Child custody decisions in Pennsylvania and around the country are based on what is considered by family law judges to be in the best interests of the children who are the subject of the matter. Judges take a number of factors into consideration when applying this doctrine, and the wishes of the children involved will generally be one of these factors. In Pennsylvania, judges must consider the well-reasoned opinions of the children involved in custody and visitation disputes based on their maturity and the soundness of their judgment.
Not all custody and visitation arrangements are put into place by court order, and parents who are able to resolve these issues amicably are unlikely to be subjected to much in the way of official scrutiny. However, these arrangements may be put under great stress when children become unhappy and demand greater freedom.

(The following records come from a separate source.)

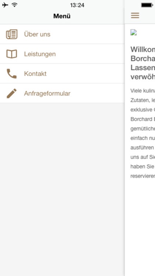
Task: Close the menu with the hamburger icon
Action: coord(135,15)
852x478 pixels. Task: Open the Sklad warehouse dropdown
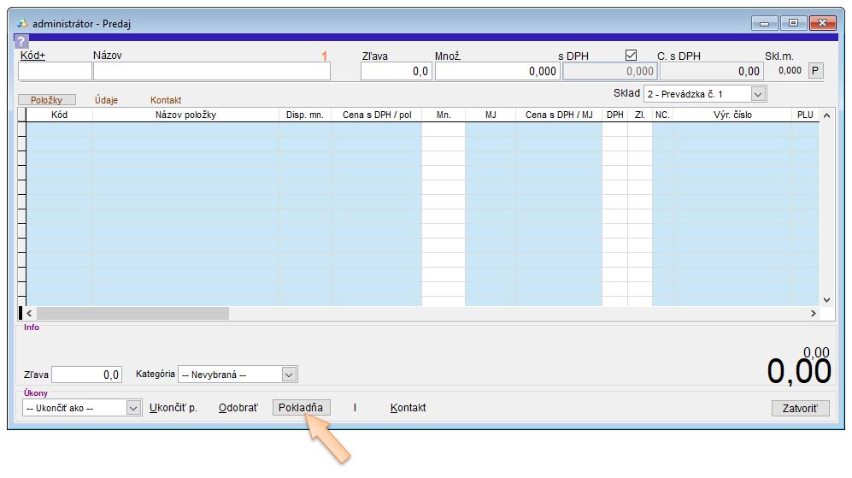[757, 93]
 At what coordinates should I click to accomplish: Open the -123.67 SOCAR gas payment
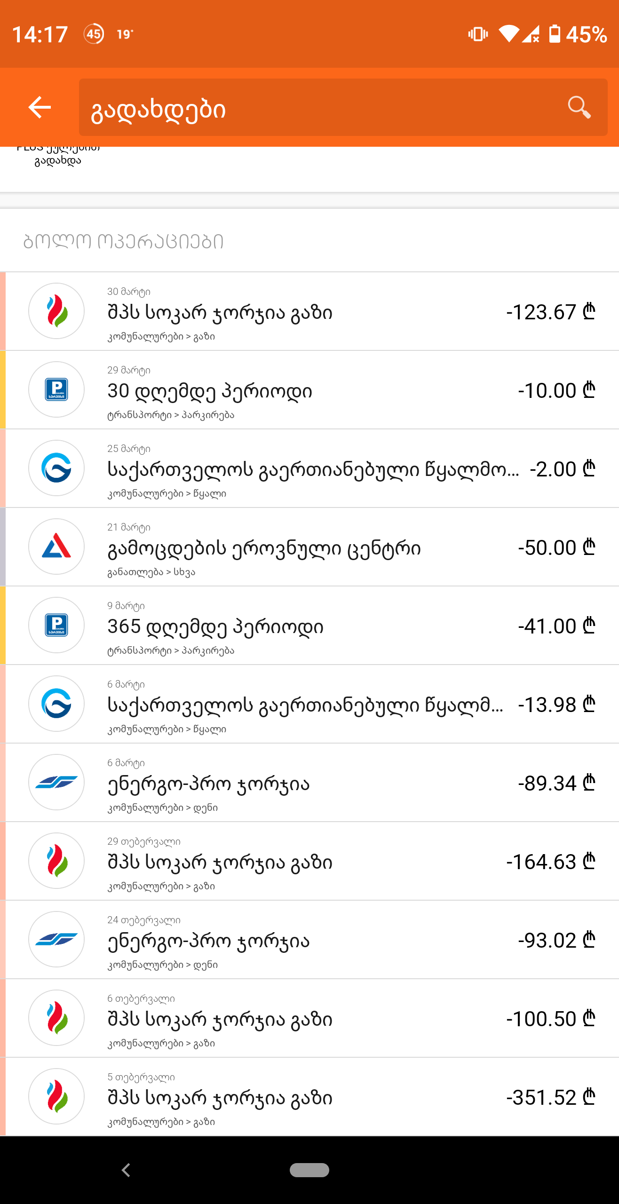point(329,312)
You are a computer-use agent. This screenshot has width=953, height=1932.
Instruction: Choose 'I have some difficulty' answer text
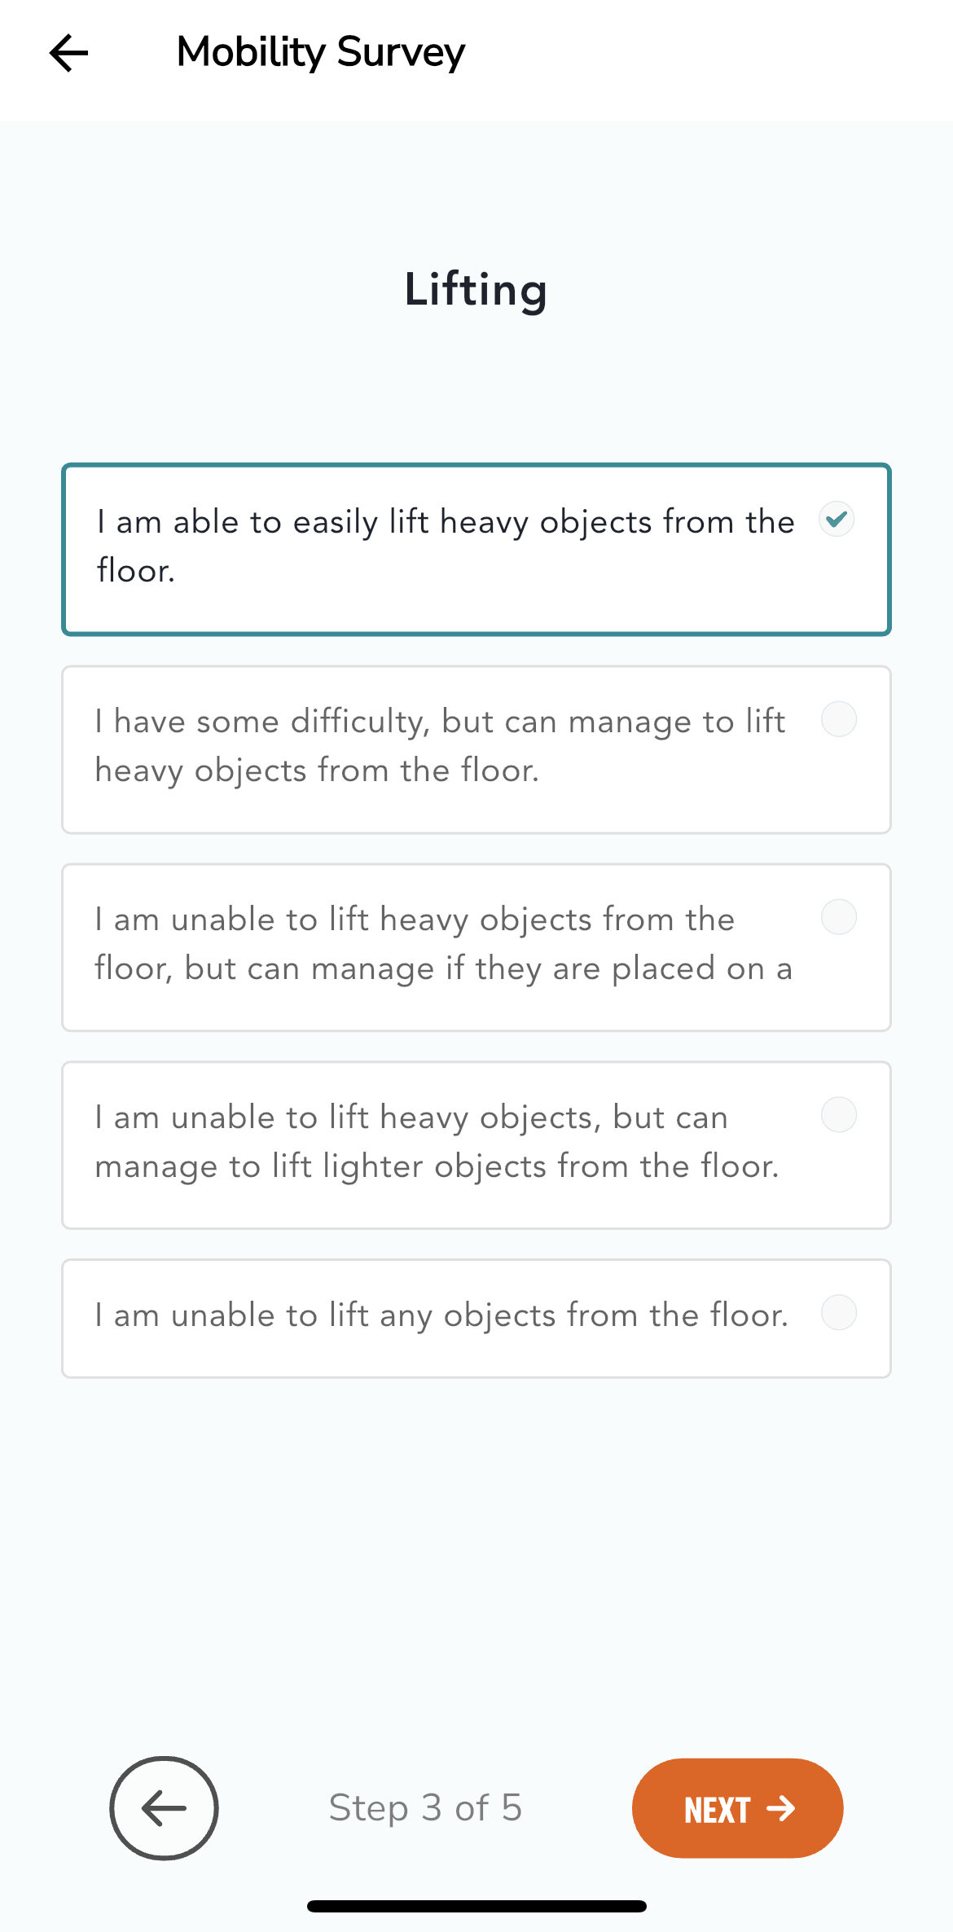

In these situations, it is often the noncustodial parent who is seen as the escape from the demands and discipline of a child's home life.
Family law judges understand that giving children exactly what they want is not always in their best interests, and they may be reluctant to listen to the arguments of young and immature children. Judges may also view such arguments as possible signs of custodial interference, and they could react harshly when it becomes clear that young children have been influenced or coached by noncustodial parents.
Family law attorneys with experience in child custody and visitation disputes may urge their clients to resolve these matters through negotiation whenever possible. Parents generally want what is best for their children, and reminding them of this may be all that is required to get discussions moving in the right direction. When the couple is unable to reach an accord, however, attorneys may suggest an alternative venue such as mediation.